(Beginning of Supplied data)

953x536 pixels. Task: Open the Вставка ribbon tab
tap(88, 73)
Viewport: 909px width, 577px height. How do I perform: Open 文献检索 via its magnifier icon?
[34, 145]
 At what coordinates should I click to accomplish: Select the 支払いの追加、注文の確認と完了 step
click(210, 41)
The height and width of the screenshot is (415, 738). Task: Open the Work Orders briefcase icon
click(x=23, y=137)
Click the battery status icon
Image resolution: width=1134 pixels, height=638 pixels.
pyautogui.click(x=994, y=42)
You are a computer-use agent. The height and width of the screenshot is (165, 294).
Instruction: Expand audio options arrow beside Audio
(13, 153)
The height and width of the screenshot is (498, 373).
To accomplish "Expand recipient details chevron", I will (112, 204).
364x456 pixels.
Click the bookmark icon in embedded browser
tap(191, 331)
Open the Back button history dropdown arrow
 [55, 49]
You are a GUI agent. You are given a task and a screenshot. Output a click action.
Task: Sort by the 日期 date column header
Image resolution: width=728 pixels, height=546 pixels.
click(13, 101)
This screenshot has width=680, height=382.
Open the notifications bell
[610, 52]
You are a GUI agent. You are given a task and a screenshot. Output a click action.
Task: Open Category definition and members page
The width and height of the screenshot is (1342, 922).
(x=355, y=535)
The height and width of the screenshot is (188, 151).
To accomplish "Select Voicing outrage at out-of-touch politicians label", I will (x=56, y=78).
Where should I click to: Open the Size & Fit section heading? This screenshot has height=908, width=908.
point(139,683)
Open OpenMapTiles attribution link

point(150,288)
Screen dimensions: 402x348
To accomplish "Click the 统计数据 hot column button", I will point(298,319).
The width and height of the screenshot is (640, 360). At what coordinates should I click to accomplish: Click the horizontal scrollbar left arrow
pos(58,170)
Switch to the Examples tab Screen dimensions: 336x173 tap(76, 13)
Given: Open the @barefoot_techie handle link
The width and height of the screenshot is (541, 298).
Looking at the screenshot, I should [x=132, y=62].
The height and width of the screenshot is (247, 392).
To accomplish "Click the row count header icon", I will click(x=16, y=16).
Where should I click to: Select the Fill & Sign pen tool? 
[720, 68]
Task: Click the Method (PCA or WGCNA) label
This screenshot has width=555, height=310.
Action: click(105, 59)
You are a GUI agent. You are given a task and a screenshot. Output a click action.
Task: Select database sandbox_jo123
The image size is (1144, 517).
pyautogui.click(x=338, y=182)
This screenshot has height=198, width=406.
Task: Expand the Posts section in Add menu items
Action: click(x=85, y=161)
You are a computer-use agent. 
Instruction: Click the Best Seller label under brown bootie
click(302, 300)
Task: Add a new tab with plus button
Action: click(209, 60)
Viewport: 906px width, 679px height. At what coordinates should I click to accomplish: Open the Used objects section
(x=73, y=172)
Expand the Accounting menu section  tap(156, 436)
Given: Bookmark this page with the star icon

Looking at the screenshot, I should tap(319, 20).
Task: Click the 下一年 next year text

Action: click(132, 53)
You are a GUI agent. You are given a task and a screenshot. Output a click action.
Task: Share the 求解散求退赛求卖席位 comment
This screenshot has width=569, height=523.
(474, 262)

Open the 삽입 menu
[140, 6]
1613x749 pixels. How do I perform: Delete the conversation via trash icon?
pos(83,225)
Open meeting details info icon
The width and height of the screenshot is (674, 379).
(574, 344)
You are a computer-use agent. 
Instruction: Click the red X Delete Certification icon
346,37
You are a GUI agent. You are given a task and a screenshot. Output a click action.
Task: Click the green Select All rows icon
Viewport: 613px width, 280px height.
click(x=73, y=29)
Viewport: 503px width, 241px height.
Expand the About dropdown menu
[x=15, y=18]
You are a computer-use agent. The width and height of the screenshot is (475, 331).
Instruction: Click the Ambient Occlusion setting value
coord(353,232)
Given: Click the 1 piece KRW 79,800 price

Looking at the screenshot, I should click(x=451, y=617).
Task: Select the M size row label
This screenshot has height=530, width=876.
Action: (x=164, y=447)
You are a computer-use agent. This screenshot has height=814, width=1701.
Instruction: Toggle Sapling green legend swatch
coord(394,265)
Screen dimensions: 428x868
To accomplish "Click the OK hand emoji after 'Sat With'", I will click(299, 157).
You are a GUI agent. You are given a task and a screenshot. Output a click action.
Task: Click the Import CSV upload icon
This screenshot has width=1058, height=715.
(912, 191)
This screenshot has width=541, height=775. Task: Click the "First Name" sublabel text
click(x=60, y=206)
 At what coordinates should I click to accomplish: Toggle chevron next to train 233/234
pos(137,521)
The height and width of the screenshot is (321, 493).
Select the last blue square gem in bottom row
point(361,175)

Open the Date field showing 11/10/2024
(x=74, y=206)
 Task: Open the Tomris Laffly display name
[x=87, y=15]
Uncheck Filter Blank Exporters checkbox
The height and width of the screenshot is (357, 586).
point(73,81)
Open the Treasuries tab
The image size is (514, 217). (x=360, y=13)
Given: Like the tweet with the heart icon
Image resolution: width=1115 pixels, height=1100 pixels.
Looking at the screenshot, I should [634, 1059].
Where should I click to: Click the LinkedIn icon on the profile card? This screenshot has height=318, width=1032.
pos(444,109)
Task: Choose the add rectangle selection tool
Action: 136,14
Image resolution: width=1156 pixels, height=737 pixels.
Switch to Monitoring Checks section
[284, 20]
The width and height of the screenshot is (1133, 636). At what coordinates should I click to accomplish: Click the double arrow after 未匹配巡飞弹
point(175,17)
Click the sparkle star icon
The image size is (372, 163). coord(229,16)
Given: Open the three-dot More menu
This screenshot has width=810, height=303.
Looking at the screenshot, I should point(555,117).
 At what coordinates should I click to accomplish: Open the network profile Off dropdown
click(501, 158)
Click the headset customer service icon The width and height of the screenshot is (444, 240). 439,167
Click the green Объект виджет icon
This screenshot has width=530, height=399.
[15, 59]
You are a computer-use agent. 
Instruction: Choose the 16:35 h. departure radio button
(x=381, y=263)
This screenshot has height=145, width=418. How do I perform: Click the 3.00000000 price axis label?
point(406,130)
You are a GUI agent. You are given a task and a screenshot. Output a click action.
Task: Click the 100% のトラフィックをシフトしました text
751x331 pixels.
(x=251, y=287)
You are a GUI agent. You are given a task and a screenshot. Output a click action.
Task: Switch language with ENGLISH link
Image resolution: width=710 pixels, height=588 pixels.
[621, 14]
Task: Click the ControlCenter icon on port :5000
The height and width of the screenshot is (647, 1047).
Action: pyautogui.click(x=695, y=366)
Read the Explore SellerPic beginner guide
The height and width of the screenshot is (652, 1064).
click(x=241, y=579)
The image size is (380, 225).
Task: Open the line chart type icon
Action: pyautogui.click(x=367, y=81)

(End of Supplied data)

=== Exercise ===
The line with "The height and width of the screenshot is (647, 1047)." through the last line of the entries above: output exactly those lines and nothing else.

=== Answer to this task ===
The height and width of the screenshot is (647, 1047).
Action: pyautogui.click(x=695, y=366)
Read the Explore SellerPic beginner guide
The height and width of the screenshot is (652, 1064).
click(x=241, y=579)
The image size is (380, 225).
Task: Open the line chart type icon
Action: pyautogui.click(x=367, y=81)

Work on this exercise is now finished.